Sunday, August 8, 2010

Hawaii Story

Hawaii Story
Written by: Chad Benzel

So in my visit to Hawaii this last spring, a few interesting things happened to me. One of which might have been one of the more embarrassing and perhaps one of the  funniest things that has ever happened to me.

Let's just dive in... Last Summer, my brother and I (who own Squeegee Brothers Mobile Window Cleaning, LLC) were in Oahu, HI working on the Hawaiian High-Rise Skyscrapers with our friend Dino at Worldwide Windows.  We were staying in this very kind woman's rental house, and... um... Well, I plugged the toilet in this poor, little ladies home and had to ask her for a plunger.  (Hey, I never promised any high philosophical content!  ...As I said before, it was pretty embarrasing and extrememly funny!)

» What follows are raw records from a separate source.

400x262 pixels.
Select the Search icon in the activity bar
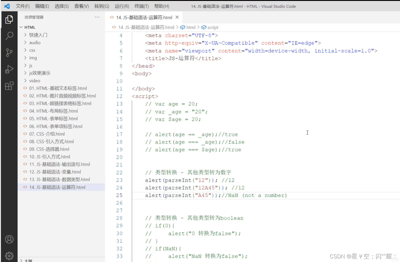pyautogui.click(x=9, y=36)
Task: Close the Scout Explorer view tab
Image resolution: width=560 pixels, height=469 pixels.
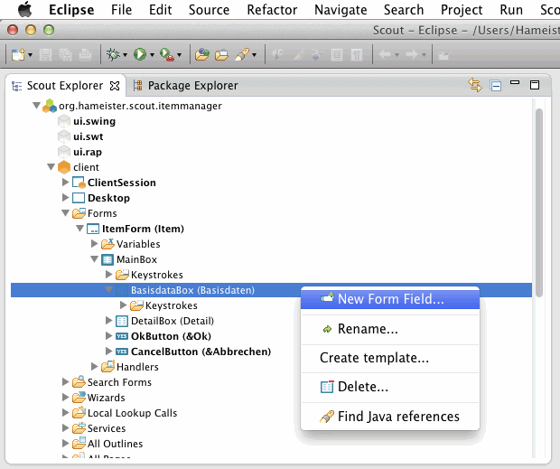Action: tap(115, 86)
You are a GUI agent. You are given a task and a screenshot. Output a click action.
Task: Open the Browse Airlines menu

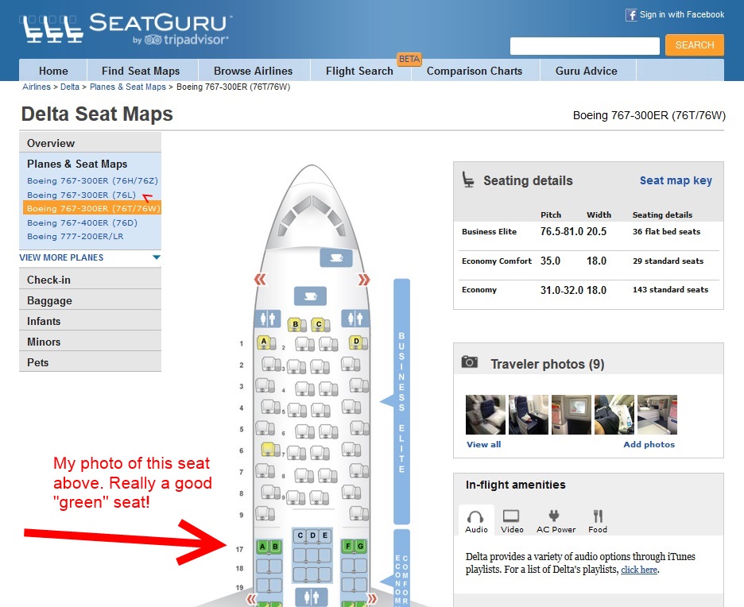(254, 71)
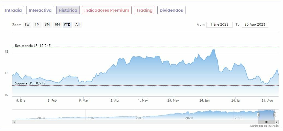
Task: Select the Histórica tab
Action: point(68,10)
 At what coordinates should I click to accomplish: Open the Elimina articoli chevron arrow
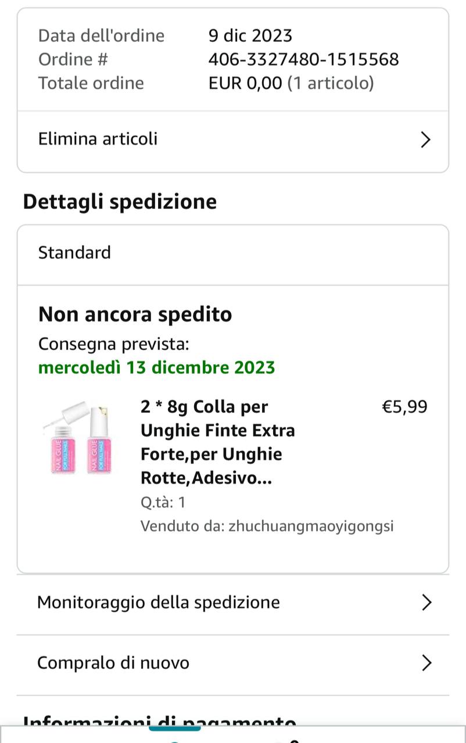(x=425, y=139)
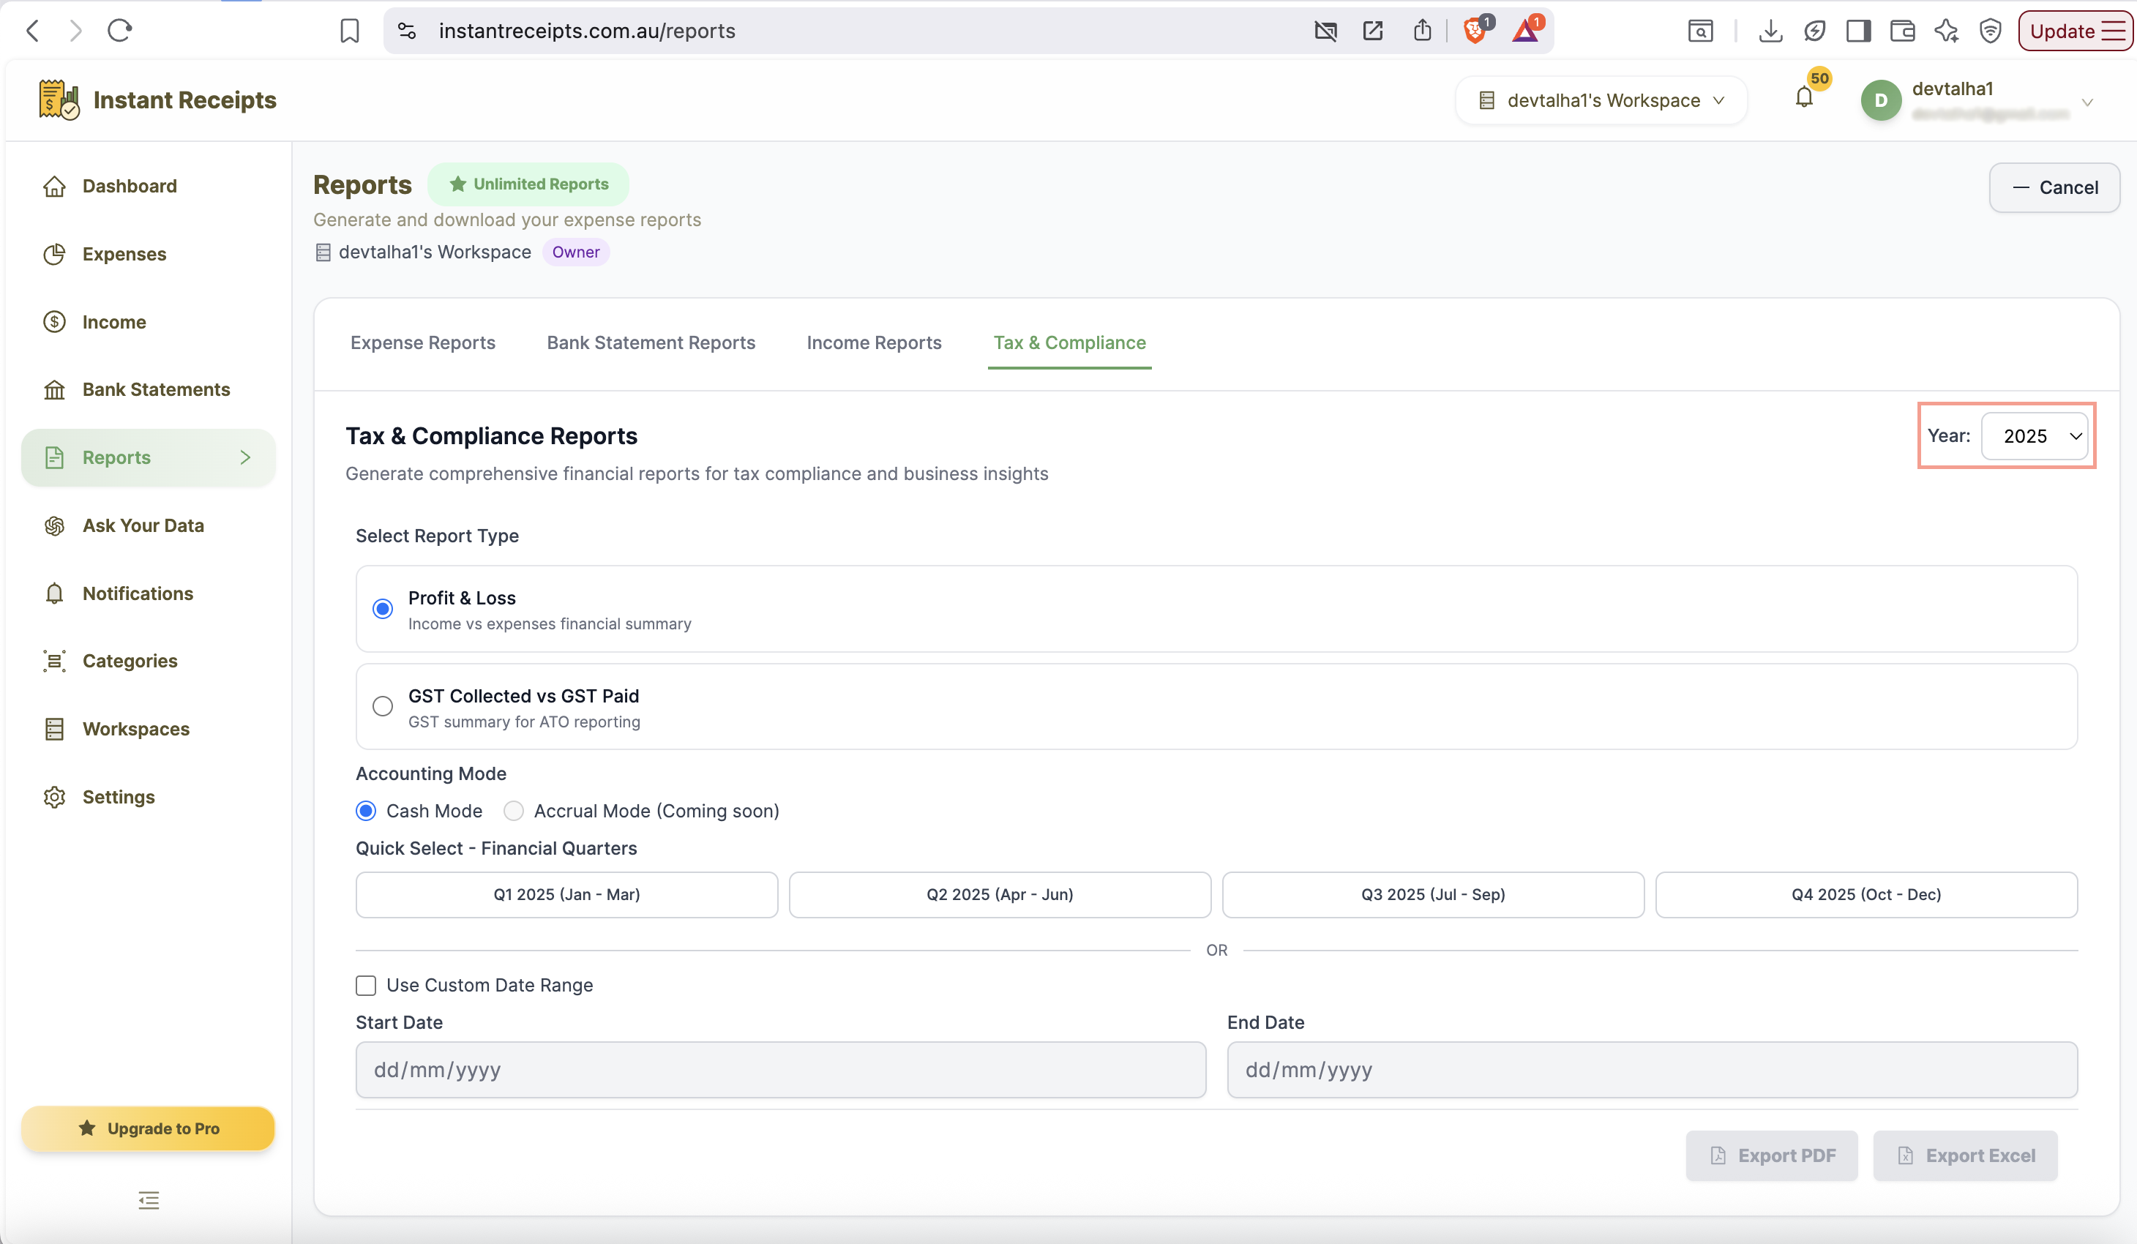Viewport: 2137px width, 1244px height.
Task: Expand the devtalha1 account menu chevron
Action: 2087,102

She HOUNDED me in the sweetest of ways about whether or not I put something crazy down there (paper towel, toilet papaer, Q-tips, Pet Parakeet, etc).  I answered her, "No, I hadn't." because it was the truth.  She continued to tell me about how the hole in this particular toilet was SQUARE, so if I put anything extra down there at all, then it would all stop up!  I continued to chuckle at her and maintained the same answer!  She continues... tells me that a "Plunger" cannot be used with this particular toilet!  I laughed out loud.  "Well what do you do if it gets clogged?" I asked.  She replied, "I've had this toilet for a couple years and it's never been plugged before" (Mmmm, hmm!  It's as if she thinks I'm lying about what I put into the toilet... I mean, what kind of guests is she inviting over on a regular basis that keeps feeding her imagination of putting odd things into this Square toilet? )

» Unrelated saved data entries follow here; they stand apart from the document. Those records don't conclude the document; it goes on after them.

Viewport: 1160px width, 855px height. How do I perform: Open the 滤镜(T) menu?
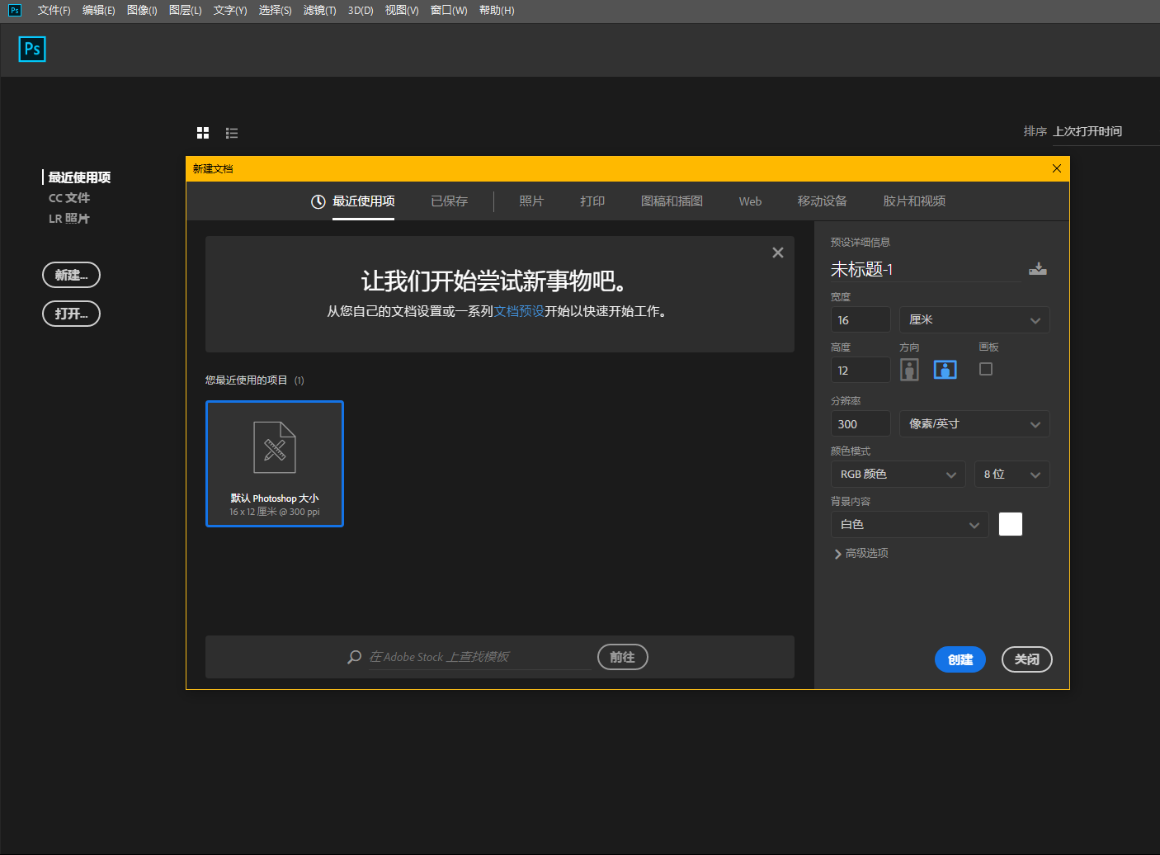tap(319, 11)
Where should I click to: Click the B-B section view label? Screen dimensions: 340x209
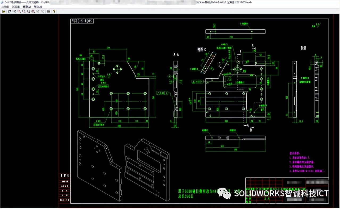[x=303, y=48]
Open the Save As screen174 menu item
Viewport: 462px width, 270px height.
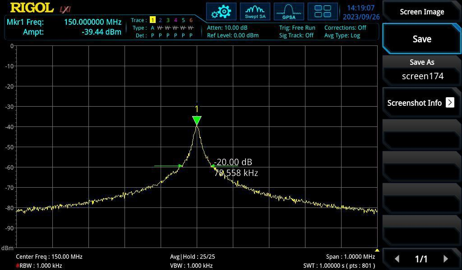pos(421,70)
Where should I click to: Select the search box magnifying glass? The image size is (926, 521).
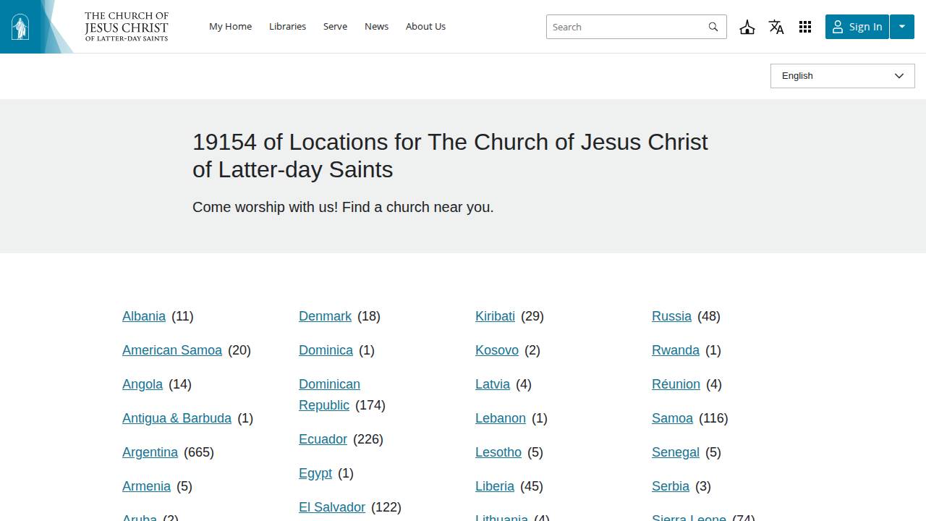713,27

After listening to her go on for a few more minutes, I was beginning to get a bit frustrated and wishing she would just leave me alone and tell me whether or not she has a plunger becuase I guarantee I could fix it!  What happens next?  She then called the manufactuer and asked them what to do... Seriously?!?!?!  They told her that it may more difficult to plunge than other toilets, but that a standard plunger should suffice for the task.

When I got home, I flushed the toilet, hoping it will free itself... but it didn't.  I repeated the process a couple more times in the next thirty minutes, and as my brother Todd was taking a shower, "KUH_PSSHHHHHHH!"  IT FLUSHED!!!  

Before I had a chance to tell her that I had fixed the problem,  her son-in-law calls me and says "So what in the world did you eat for dinner?  Karen says you plugged the toilet!"

…What could I say.  The whole island knew before I woke up the next morning… It's a story for the grandkids!!!